◆ What is needed ◆
Would you count how many lines of the entries below include the word "agent"? Give nothing but the number.

(Items listed in a dataset)
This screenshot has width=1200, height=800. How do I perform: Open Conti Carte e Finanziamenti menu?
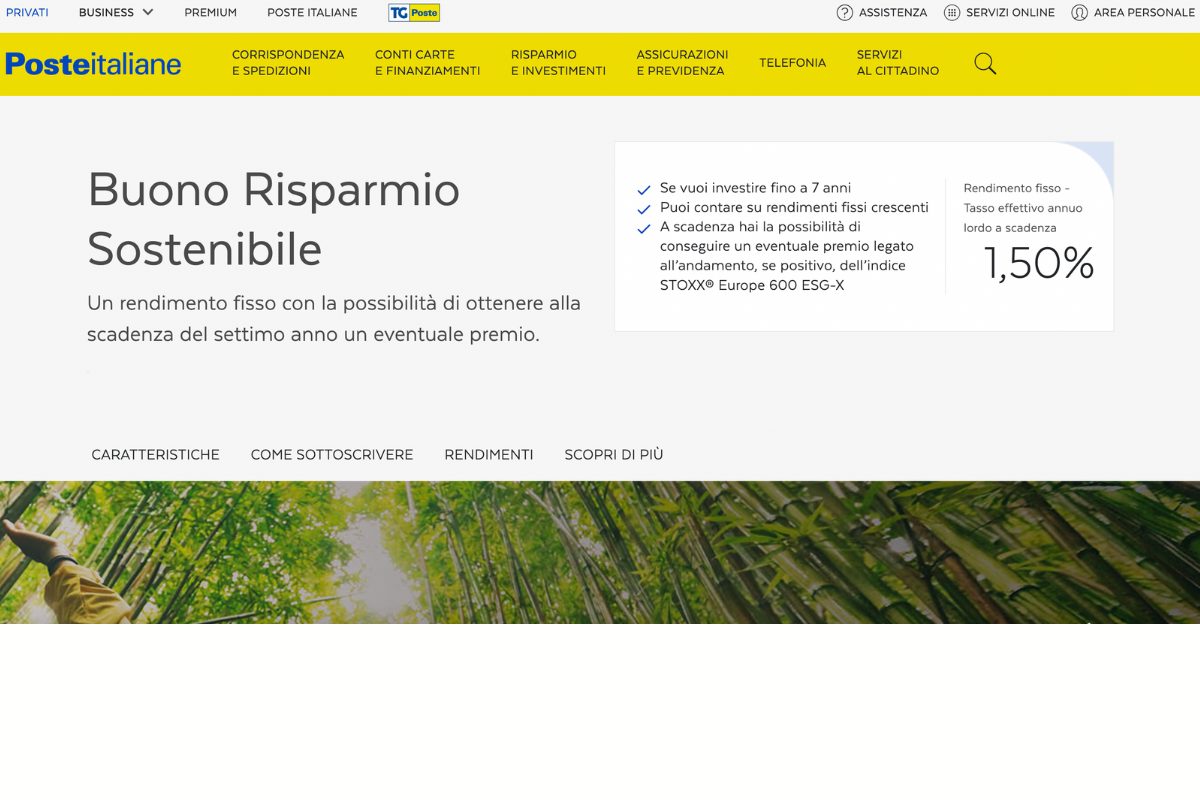[x=427, y=63]
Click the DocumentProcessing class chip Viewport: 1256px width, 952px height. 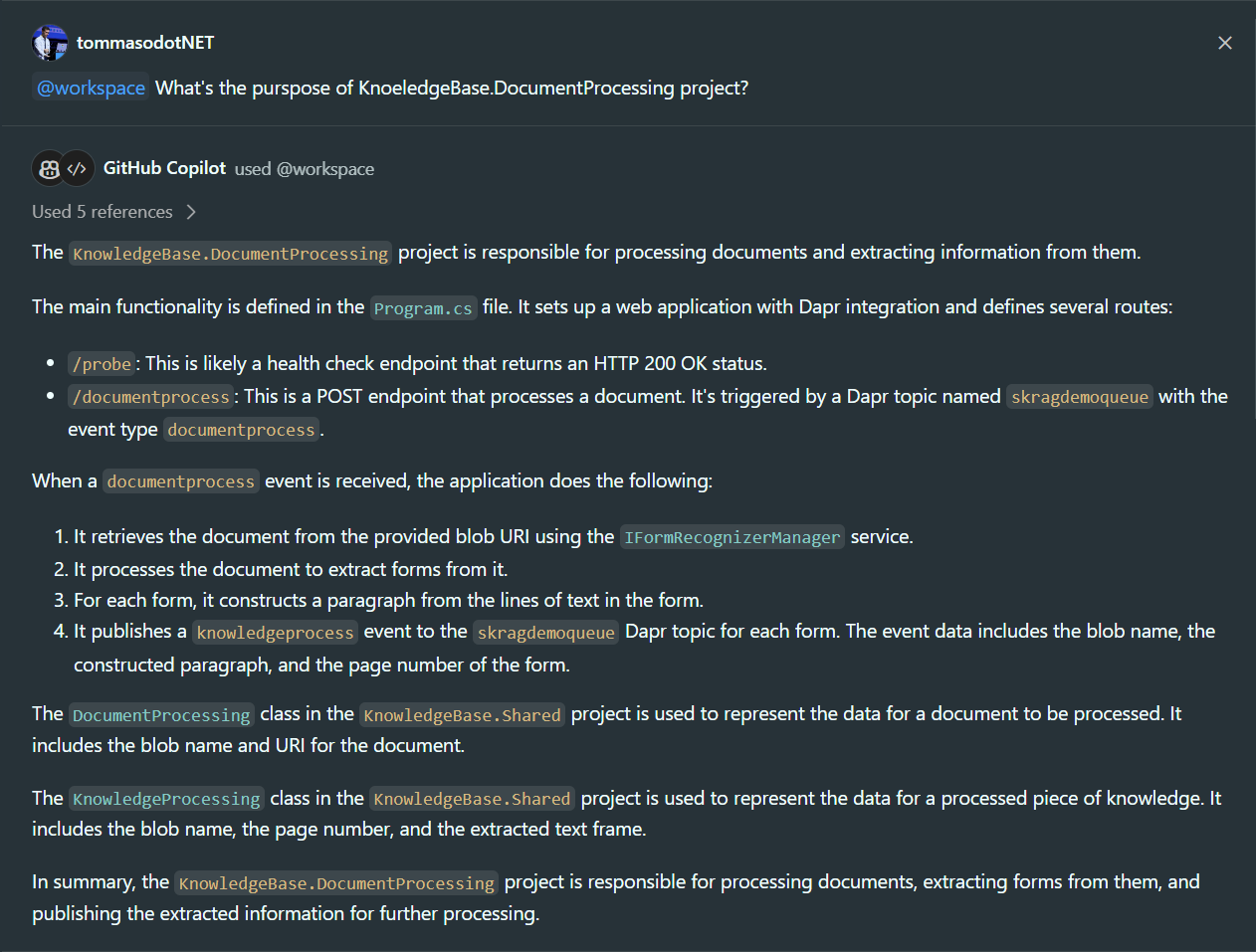pyautogui.click(x=160, y=714)
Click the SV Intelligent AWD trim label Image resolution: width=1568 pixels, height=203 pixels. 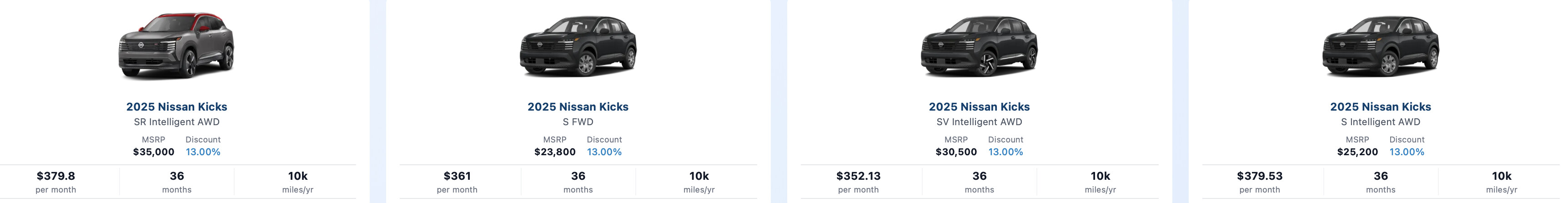pyautogui.click(x=979, y=122)
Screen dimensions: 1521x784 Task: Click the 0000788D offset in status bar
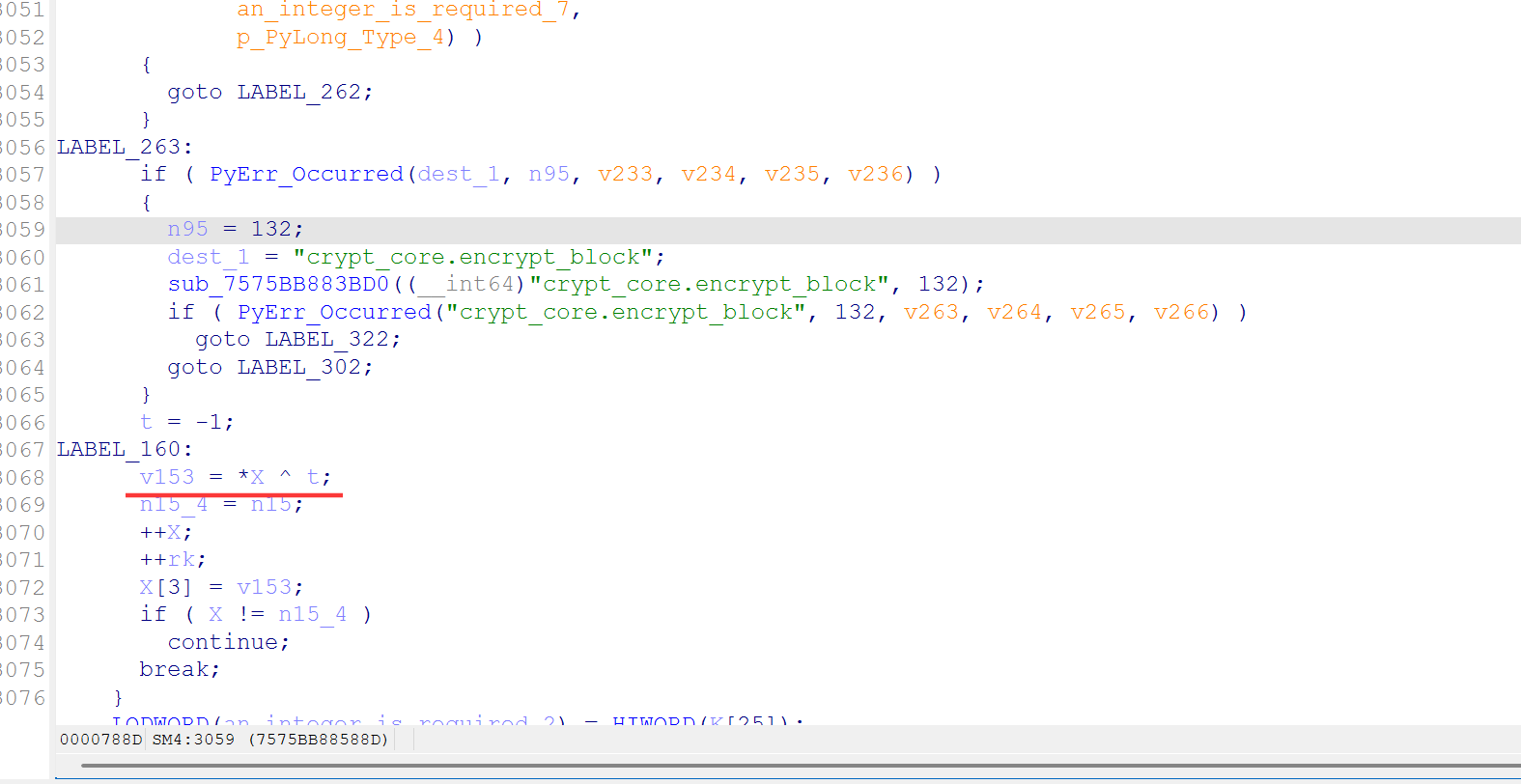[100, 740]
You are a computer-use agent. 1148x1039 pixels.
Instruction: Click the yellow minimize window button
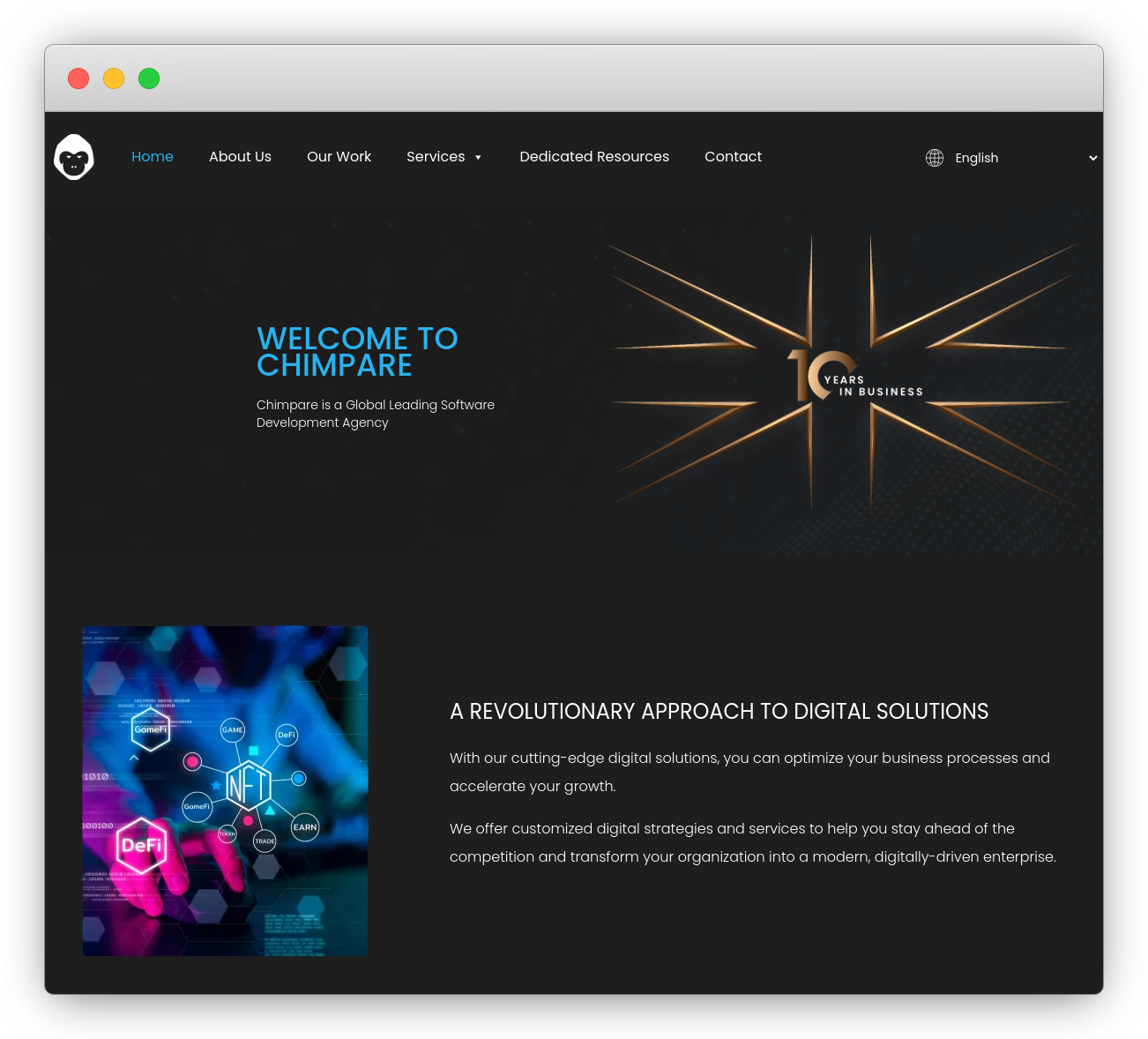pos(114,78)
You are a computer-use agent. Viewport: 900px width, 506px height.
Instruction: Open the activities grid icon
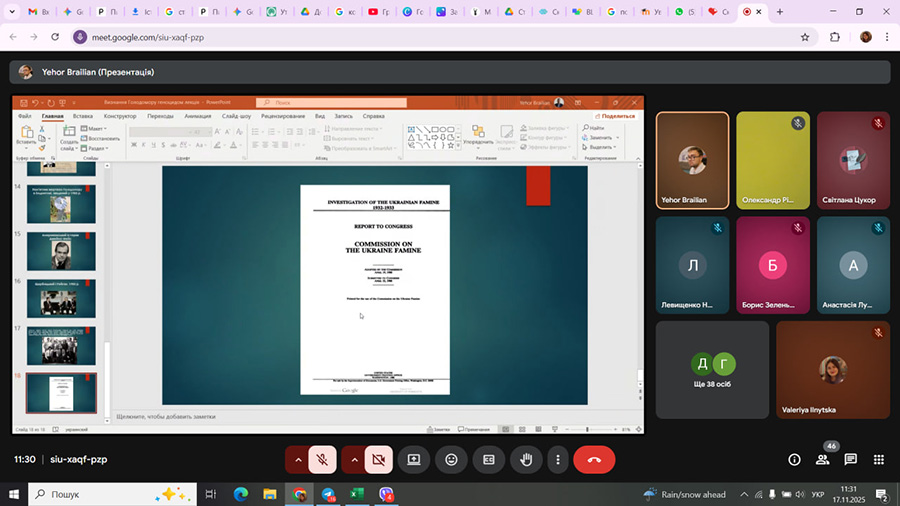click(879, 460)
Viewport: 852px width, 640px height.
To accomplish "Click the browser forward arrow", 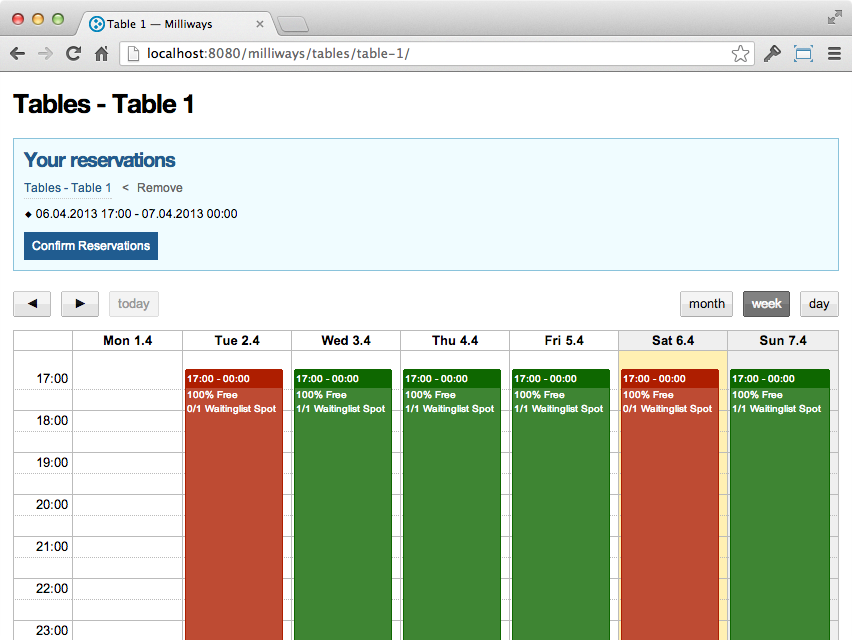I will [45, 53].
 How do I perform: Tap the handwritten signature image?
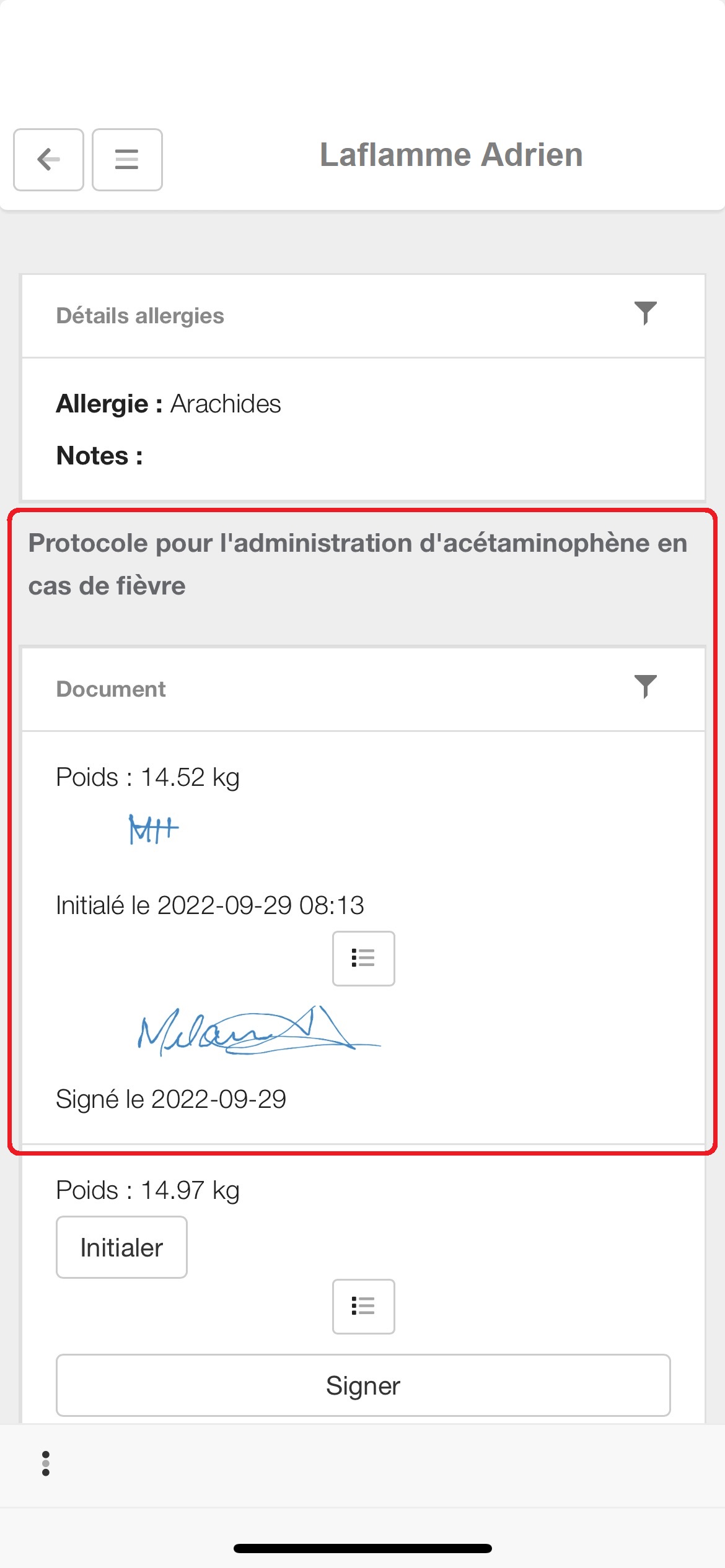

◆ Solution below ◆
2